[MATERIAL FOR THIS EXERCISE — start]

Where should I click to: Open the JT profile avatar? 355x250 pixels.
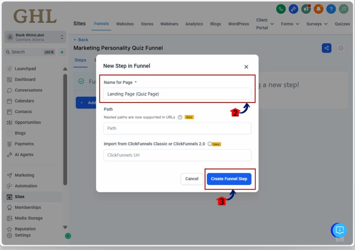(343, 9)
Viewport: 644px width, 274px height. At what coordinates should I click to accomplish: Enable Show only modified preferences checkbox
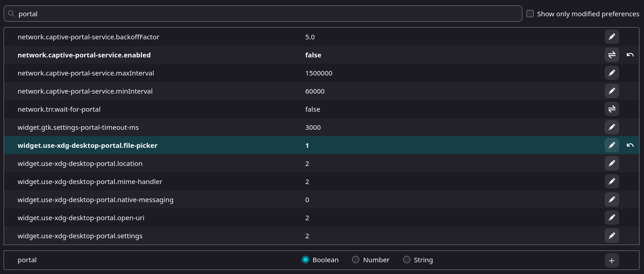tap(530, 14)
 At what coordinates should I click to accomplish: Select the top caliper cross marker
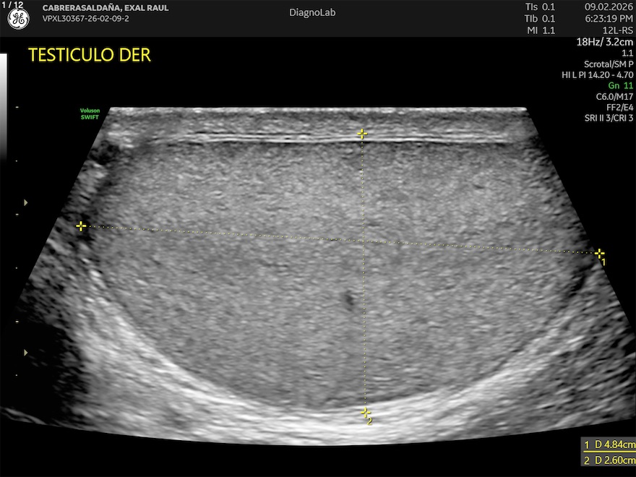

[MATERIAL FOR THIS EXERCISE — finish]

### WHAT IS EXPECTED
Leave the pictures behind and repeat each entry exactly.

### ANSWER BELOW
Where should I click to: Open the JT profile avatar? 355x250 pixels.
(343, 9)
Viewport: 644px width, 274px height. At what coordinates should I click to accomplish: Enable Show only modified preferences checkbox
tap(530, 14)
 At what coordinates should I click to accomplish: Select the top caliper cross marker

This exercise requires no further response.